Stated goal a: In the records, beginning at the line that contains "Identify the location of 'Get" and stopping after the line that contains "the 'Music' text", swap "Describe" for "Explain" and reproduce only those lines, leaving everything else unchanged.

Professor Antony Davies, an economist at Duquesne University, joins Erich Prince to discuss his August 2018 op-ed at The Philadelphia Inquirer on sensationalism in the media and to share his thoughts more generally on how economic incentives have potentially been driving hyperbole and partisanship in the press.

I’d like to start off by asking you about your August 6th Philadelphia Inquirer piece, “Fox News, MSNBC make the world seem scarier than it is.” You draw attention to this idea that sensationalism is perhaps what sells. We had certain comments, for example, during the election 2016 by various media executives saying they were benefitting from some of the spectacles during the campaign. What is the degree to which this desire for clicks is driving media outlets to choose to give airtime to the sensational?

I would imagine it’s driving it to a significant degree. We’ve got to remember that newspapers and television stations are all driven by the number of subscribers or viewers they can attract. In turn, if viewers and subscribers are attracted by things that are sensational, there’s an automatic economic incentive to deliver that sort of thing. Now I’m not suggesting that it’s going to go to the extremes where all you’re going to get is fake news. You might get some of that in certain places, but it’s like any other product; it caters itself to the desires of the customer. If the customer desires sensationalism, that’s what it will deliver. By the same token, if the consumer wants truth, even if the truth is bland, that’s what the media will deliver. It’s just like any other profit-driven business.

Is there any hope for those of us who are a little more idealistic about prioritizing careful thinking and analysis of the facts first rather than the sensation. Do you see the tide turning there?

Stated goal b: Decide whether each statement agrees with the interview on media sensationalism, answering yes or no and quoting the deciding words: (i) The op-ed under discussion appeared in The Philadelphia Inquirer in August 2018. (ii) Davies suggests that the media will go to the extreme of offering nothing but fake news. (iii) Davies is an economist at Duquesne University.

Task data:
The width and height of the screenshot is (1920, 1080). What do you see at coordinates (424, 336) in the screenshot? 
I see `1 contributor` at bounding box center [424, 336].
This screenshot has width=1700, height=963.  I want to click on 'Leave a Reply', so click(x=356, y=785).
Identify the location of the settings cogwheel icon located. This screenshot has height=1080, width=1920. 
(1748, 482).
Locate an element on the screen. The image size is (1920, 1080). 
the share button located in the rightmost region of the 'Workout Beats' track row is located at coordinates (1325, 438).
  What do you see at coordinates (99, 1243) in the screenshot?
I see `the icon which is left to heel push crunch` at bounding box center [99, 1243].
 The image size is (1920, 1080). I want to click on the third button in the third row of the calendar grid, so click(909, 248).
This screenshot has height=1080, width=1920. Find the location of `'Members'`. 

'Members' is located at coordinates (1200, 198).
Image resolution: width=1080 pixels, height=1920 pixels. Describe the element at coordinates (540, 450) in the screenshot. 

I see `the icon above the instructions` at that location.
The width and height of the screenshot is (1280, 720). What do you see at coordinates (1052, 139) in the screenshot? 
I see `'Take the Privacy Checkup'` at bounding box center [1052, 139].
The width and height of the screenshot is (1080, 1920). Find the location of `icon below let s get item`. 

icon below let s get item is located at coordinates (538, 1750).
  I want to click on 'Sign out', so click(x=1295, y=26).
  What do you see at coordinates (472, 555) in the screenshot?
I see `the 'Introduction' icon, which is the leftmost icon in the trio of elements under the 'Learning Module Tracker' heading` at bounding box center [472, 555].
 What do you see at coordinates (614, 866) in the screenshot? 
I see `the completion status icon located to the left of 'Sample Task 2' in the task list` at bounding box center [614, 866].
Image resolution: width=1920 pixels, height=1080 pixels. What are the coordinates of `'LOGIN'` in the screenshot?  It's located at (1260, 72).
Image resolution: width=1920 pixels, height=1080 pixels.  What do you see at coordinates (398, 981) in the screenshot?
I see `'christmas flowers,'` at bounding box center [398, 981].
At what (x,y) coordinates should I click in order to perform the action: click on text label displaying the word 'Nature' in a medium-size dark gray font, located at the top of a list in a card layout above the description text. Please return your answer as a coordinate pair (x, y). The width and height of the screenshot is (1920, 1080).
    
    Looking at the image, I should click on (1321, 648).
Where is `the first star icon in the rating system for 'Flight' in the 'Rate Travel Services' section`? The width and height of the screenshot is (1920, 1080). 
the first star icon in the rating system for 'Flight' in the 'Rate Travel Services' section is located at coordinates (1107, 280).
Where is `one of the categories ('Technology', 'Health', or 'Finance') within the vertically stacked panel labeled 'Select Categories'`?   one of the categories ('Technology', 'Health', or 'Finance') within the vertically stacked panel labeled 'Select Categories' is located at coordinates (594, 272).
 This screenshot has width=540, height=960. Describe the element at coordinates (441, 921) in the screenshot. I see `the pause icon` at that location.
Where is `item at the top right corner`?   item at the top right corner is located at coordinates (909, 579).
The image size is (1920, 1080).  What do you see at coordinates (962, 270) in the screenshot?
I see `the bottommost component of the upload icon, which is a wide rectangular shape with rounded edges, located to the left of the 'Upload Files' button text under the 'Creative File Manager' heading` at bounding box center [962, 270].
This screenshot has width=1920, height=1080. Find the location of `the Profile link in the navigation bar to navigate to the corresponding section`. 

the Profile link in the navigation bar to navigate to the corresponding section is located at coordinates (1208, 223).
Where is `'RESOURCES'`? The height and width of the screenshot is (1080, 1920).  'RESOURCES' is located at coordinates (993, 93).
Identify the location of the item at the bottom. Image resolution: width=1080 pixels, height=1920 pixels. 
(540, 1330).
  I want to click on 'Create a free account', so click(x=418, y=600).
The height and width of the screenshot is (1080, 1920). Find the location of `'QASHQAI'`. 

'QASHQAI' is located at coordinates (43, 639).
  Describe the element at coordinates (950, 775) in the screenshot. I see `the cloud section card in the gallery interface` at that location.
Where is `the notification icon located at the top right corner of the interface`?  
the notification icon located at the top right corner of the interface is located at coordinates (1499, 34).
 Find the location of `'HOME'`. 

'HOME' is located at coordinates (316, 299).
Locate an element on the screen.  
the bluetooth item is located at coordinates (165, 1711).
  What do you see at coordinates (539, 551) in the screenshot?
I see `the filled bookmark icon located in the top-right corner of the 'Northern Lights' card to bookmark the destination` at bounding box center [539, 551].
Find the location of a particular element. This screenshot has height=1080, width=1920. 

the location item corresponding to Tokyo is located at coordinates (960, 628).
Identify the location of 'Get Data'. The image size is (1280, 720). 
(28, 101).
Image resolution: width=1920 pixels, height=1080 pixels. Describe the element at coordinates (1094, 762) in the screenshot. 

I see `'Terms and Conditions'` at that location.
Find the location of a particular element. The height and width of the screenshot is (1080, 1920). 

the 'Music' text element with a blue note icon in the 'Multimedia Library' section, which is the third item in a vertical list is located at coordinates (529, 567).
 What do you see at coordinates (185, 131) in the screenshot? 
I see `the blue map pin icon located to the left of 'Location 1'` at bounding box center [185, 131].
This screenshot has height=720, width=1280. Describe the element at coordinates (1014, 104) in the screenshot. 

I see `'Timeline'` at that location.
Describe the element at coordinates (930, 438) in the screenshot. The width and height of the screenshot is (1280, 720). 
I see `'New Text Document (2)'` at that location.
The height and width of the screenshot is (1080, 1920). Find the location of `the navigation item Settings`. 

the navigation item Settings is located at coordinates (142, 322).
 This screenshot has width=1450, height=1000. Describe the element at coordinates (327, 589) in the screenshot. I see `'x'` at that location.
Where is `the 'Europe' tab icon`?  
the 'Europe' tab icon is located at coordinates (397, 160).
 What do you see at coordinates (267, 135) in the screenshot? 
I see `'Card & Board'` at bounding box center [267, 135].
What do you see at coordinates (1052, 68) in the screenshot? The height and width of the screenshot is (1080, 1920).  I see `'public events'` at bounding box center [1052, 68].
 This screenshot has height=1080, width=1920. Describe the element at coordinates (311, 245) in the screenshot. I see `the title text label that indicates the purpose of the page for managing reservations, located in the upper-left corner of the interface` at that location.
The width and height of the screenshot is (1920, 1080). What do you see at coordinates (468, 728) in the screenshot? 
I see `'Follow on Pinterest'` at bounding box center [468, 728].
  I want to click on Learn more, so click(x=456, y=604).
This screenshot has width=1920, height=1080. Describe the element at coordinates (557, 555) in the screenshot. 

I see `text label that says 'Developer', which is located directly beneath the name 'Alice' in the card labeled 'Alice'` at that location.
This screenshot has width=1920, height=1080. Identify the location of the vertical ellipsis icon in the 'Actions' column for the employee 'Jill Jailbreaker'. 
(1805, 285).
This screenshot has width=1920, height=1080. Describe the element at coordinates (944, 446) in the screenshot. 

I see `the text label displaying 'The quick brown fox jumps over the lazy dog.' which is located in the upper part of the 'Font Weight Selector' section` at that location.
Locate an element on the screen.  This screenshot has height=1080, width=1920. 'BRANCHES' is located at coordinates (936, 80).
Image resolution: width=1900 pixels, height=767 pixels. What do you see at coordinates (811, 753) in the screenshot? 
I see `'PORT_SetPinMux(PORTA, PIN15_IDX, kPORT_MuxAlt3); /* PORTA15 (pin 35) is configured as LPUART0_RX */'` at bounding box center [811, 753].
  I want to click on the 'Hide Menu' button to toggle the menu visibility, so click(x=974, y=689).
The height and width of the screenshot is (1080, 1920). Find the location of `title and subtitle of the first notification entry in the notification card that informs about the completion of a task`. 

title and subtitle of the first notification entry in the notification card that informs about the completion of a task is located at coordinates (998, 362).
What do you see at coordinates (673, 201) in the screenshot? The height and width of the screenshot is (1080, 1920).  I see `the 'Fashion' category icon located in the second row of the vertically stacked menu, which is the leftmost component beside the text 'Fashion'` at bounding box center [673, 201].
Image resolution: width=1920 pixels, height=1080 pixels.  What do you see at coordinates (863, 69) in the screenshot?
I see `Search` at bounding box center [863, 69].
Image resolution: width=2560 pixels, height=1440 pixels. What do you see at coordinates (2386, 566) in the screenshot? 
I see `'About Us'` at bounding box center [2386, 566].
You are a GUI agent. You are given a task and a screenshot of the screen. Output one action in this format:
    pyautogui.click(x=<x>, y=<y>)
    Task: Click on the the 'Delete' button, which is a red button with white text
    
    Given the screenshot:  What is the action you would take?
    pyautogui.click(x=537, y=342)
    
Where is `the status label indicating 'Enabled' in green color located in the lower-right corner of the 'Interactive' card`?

Worked solution a:
Identify the location of 'Get Data'. The image size is (1280, 720). 
(28, 101).
Image resolution: width=1920 pixels, height=1080 pixels. Explain the element at coordinates (1094, 762) in the screenshot. 

I see `'Terms and Conditions'` at that location.
Find the location of a particular element. The height and width of the screenshot is (1080, 1920). 

the 'Music' text element with a blue note icon in the 'Multimedia Library' section, which is the third item in a vertical list is located at coordinates (529, 567).

Worked solution b:
(i) Yes: "his August 2018 op-ed at The Philadelphia Inquirer"
(ii) No: "Now I’m not suggesting that it’s going to go to the extremes where all you’re going to get is fake news."
(iii) Yes: "an economist at Duquesne University"